EXERCISE INSTRUCTIONS ->
[1] In the PostgreSQL ticket-number reply, what effect do failed transactions have on the sequence?
[2] Reproduce verbatim the passage of the PostgreSQL ticket-number reply that begins with the words containing "That gives you" and ends with "application.".

GIVEN TEXT ->
------------------------------------
If you really want the trouble ticket numbers to look
like DDMMYYYY-SERIAL then simply do something like:

processdata=> SELECT to_char(now()::date, 'DDMMYYYY')
|| '-' || lpad(id::varchar, 10, '0') AS ticket_no FROM
foo;
     ticket_no
---------------------
 06112001-0000000001
 06112001-0000000002
 06112001-0000000003
(3 rows)

That gives you exactly what you need without having to
code any of it yourself.  PostgreSQL will happily make
sure that your sequence derived primary keys are
always unique and you can easily serve up ticket
numbers that look like what your clients expect.  It
will even be *fast*.  Chances are good that sequences
will be must faster than anything else you are likely
to cook up.

The downside is that failed transactions will leave
holes in your sequence, (it might go 1, 2, 5) but I
can't imagine that being a major problem with your
application.

By the way, you will notice that I used lpad to give
the sequence a fixed width.  It probably would be
better if you didn't do this.  On the other hand
9,999,999,999 is an awful lot of trouble tickets.

Jason

--- Juan Jose Natera Abreu <jnatera@net-uno.net>
wrote:
> Hello people,
>
> I am working on a trouble ticket system in Perl,
> usually those systems
> identify a ticket by a string composed of
> DDMMYYYY-SERIAL, (DD = day,
> MM= month, YYYY= year, SERIAL= a serial number for
> the date string).
------------------------------------
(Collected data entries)
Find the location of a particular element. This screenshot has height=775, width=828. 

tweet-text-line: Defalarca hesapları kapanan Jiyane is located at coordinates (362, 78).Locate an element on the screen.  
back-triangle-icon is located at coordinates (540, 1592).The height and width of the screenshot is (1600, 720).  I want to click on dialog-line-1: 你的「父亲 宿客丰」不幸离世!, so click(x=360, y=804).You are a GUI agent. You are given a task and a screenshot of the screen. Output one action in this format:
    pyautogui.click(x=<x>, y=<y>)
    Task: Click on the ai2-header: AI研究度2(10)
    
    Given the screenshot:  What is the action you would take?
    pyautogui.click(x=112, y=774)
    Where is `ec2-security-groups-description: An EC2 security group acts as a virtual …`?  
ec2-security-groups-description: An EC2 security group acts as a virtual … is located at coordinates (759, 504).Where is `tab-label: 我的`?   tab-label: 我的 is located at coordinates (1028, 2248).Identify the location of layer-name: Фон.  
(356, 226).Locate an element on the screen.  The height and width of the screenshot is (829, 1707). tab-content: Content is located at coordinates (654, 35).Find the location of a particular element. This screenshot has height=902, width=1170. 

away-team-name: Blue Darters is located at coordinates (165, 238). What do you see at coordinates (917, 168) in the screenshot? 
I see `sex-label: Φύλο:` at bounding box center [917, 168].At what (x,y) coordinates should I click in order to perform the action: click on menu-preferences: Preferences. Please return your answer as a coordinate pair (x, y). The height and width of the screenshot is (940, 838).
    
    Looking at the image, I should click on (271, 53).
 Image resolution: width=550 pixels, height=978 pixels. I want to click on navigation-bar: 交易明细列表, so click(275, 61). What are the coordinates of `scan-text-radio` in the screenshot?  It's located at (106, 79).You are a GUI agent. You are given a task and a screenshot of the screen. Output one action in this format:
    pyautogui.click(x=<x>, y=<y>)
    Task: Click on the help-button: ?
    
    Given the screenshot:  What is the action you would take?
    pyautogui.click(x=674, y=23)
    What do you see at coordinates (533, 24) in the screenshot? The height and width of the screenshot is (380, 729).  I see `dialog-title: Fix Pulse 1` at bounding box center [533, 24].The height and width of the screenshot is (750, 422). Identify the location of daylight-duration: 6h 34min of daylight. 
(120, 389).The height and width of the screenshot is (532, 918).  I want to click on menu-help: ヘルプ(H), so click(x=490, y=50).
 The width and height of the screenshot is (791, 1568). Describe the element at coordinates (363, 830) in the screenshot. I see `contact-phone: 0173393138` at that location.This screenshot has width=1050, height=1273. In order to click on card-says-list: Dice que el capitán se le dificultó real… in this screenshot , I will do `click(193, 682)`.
------------------------------------
ANSWERS BELOW ->
[1] They leave holes in the sequence, so it might go 1, 2, 5.

[2]
That gives you exactly what you need without having to
code any of it yourself.  PostgreSQL will happily make
sure that your sequence derived primary keys are
always unique and you can easily serve up ticket
numbers that look like what your clients expect.  It
will even be *fast*.  Chances are good that sequences
will be must faster than anything else you are likely
to cook up.

The downside is that failed transactions will leave
holes in your sequence, (it might go 1, 2, 5) but I
can't imagine that being a major problem with your
application.